When I told him about the patient who was sent back for a "heart failure" diagnosis with no evidence of decline, Feigenbaum warned that "the left ventricular systolic ejection fraction is one of the most overrated concepts out there," and he noted that diastolic or systolic heart failure cannot be diagnosed on echo alone "because we don't treat measurements, we treat patients." When I mentioned the issues with multimodality echo machines, he recommended a dedicated cardiology instrument. He is also very much against a one-vendor laboratory but recognizes that we are often fighting against hospital administrators who find it easier to deal with a single vendor and are willing to sacrifice quality for cost savings.

Should all echo labs be accredited? Feigenbaum's answer was "probably," but he pressed for more rigorous training and better reproducibility. "Echocardiography when done right is fantastic, but if you get it wrong, it's a disaster."

Do Unto Others 

I spent the majority of my career in the cath lab, but the importance of understanding the basic implications of cardiac ultrasonography has never been lost on me. I mourn the lack of recommendations or a concise summary on many of these reports that can make them incredibly difficult for a nonexpert  to understand.  Over the years, I have benefited from radiologists who have added the “consider” or “can’t exclude”  malignancy findings to their reports or recommendations for further imaging. I always try to pay that consideration forward when I interpret an echocardiogram.
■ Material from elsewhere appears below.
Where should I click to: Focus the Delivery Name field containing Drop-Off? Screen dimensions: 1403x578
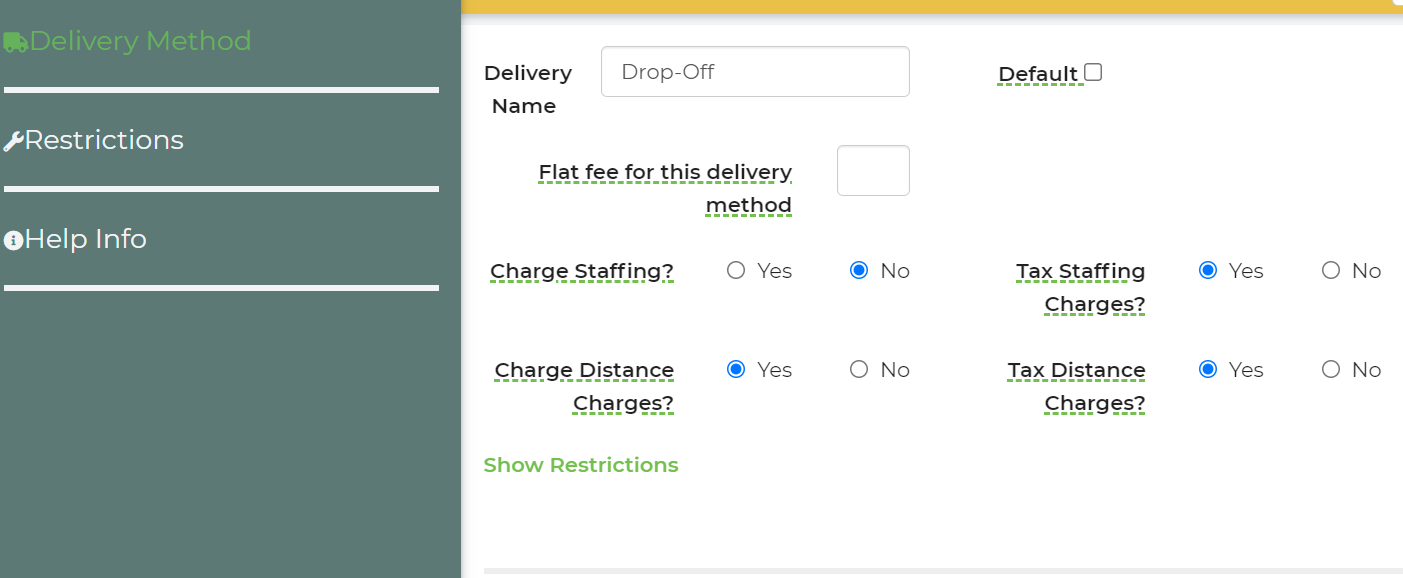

Cardiac ultrasonography holds the key to some of the most important prognosticators in all of cardiology. We are morally obligated to interpret studies to the best of our capability,  but we should also translate the findings in  such a way that others can understand what we’ve seen so they may then provide reassurance,  change medical recommendations, or perform adequate surveillance.  After all, the hearts we are studying are loved by someone. They deserve careful measurements and adequate time for assessment and explanation. Anything short of that is a violation of conscience.

Author's note: Some details of these patient cases have been changed to protect their identity.